Monday, December 23, 2013

You are what you eat - Not quite


Tis the season for makan makan again. Following through to Chinese New Year at the end of January 2014. How not to indulge and over eat for the next two months? An annual “No diet period” for me at least.

We are what we eat, NOT QUITE.

Let us rephrase it. We are what our bodies does with what we ate. Not a great Aha moment? Food for thought. Let us digest and discuss this new paradigm. We are what our bodies does with what we ate.
For decades we were told that we are what we eat. So the bogeyman is out; bad foods for you. You can eat this, you should not eat it that. So frightening, scary and limiting. We keep looking for the food that are “good” for us. Yes good for us not me.

But hey, aren’t we all different? Maybe going by the ballpark rule, we are 80% same but 20% not the same. Why some people could eat no fat and some could eat no thin?  Why some people get well with a medication, but others does not get well with the same medication? This is because no two person are the same in body composition, health, age, blood count, acidity/alkali level; and hydration and oxygen levels in the body. We maybe built the same, even looks the same as in twins, but never the same with body composition, enzyme production and metabolic rates.

So someone’s meat is someone else’s poison.

Yes I do agree that there are good and bad foods, more precisely functional foods and foods which causes allergies to some people. Sometimes our genetic disposition will also make us intolerant to some foods, as with milk, soy, glutton, casein etc etc.

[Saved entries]

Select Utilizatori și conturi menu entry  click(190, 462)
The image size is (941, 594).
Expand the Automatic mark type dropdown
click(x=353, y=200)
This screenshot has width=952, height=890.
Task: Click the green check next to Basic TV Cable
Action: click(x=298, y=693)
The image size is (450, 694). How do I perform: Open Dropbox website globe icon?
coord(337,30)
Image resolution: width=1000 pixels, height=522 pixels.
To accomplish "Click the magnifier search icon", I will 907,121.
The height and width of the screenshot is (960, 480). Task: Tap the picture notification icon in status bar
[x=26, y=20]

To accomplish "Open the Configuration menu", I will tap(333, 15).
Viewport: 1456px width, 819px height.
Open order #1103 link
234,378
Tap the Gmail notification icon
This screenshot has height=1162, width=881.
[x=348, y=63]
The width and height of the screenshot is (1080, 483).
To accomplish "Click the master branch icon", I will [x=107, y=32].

• [REQUIRED ACTION 1]
How would you render this sentence from the post on food and the body in Spanish: "For decades we were told that we are what we eat."
• [REQUIRED ACTION 2]
Could you carry on the post on food and the body, picking up right after its last sentence?

• [TASK OUTPUT 1]
Durante décadas nos dijeron que somos lo que comemos.

• [TASK OUTPUT 2]
 We should be able to eat all type of foods moderately at least, and indulge with caution when we are diabetic or have digestive problems.

When we eat, we ingest the food differently, (Gluttons don't chew their food) we digest differently and also our metabolic rates are definitely different. So even when we ate the same food, same quantity, our bodies will make use of the food at the level of capacity possible in our bodies. We are what our bodies does with what we ate.

On that premise, let us eat and be merry.  Give yourselves a treat.

BTW for your new year’s resolution; start with improving your health, your body weight and composition, your immune system and your homeostasis. You can eat more for the next annual No diet period.

The bottom-line is not about the foods anymore, but it is about your own body that you should focus on.

Merry Christmas and a Happy New Year.